Our research has shown that a subset of firms listed in developed markets exhibit significant exposure to authoritarian regime countries, even if ‘indirect’ by nature. Given the rise in autocracies’ economic influence, this issue has become too significant to be ignored by investors worldwide.

To simply illustrate the impact of autocratic exposures on listed equities from developed countries, we constructed quintile portfolios of stocks ranked according to their AE and investigated their performances over the last ten years.

 

FI-7 - 2024 - SemWet TOBAM - Figuur 2

 

Key Findings

This analysis of world developed firms yields three critical insights:

1) Risk reduction with performance enhancement: Divesting from the top 20% of stocks with the highest autocratic exposure would have improved performance while reducing overall portfolio risk, as measured by realized volatility. Notably, the Sharpe ratios of the quintile portfolios decrease from 0.5 for the first quintile (Q1) to 0.05 for the last quintile (Q5) as authoritarian exposure increases and is associated with lower returns.

2) Authoritarian risk reduction comes with discarding junk stocks: The table regression coefficients of each AE quantile portfolio show that the highly significant and negative exposure to quality stocks of Q5 decreases significantly with a reduction in authoritarian risk.
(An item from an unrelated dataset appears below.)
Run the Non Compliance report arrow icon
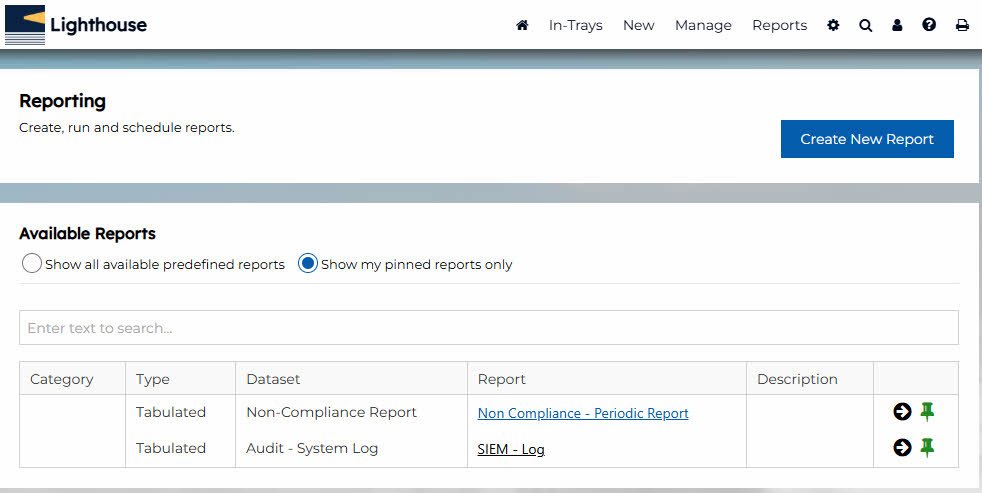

This indicates that reducing authoritarian exposure is also associated with less exposure to junk stocks.

3) Independent authoritarian risk factor with negative risk premium: The low R² values from the regressions suggest the existence of a risk factor tied to the reduction of authoritarian risk, independent of other factors. Portfolio Q5 hedged with Q1 provides a simple authoritarian factor proxy, whose large negative unexplained performance points to the presence of a negative premium.

Overall, our findings suggest that investors can construct portfolios with low exposure to authoritarian regimes without compromising their potential to capture long-term risk premia. Quite the opposite. In fact, such portfolios may enhance risk-adjusted returns by avoiding the negatively rewarded ‘autocratic risk factor’ and while discarding stocks with ‘junk’ characteristics.

Conclusion

In summary, shielding investors from indirect exposure to the authoritarian risk factor has led to better outcomes, while arguably providing better protection against economic shocks triggered by geopolitical instability. Investors can proactively safeguard themselves against the economic costs imposed by autocratic regimes.

 

1 Acemoglu, Naidu, Restrepo and Robinson, 2019. Democracy does cause growth. Journal of political economy.
2 René Stulz is a respected figure in the field of finance and the holder of the Everett D. Reese Chair of Banking and Monetary Economics at Ohio State University.
3 Lin, Mihov, Sanz and Stoyanova, 2019. Property rights institutions, foreign investment, and the valuation of multinational firms. Journal of Financial Economics.
4 https://www.yalerussianbusinessretreat.com
5 Renault had to sell its 68% stake in Russia’s biggest carmaker for 100 kopecks.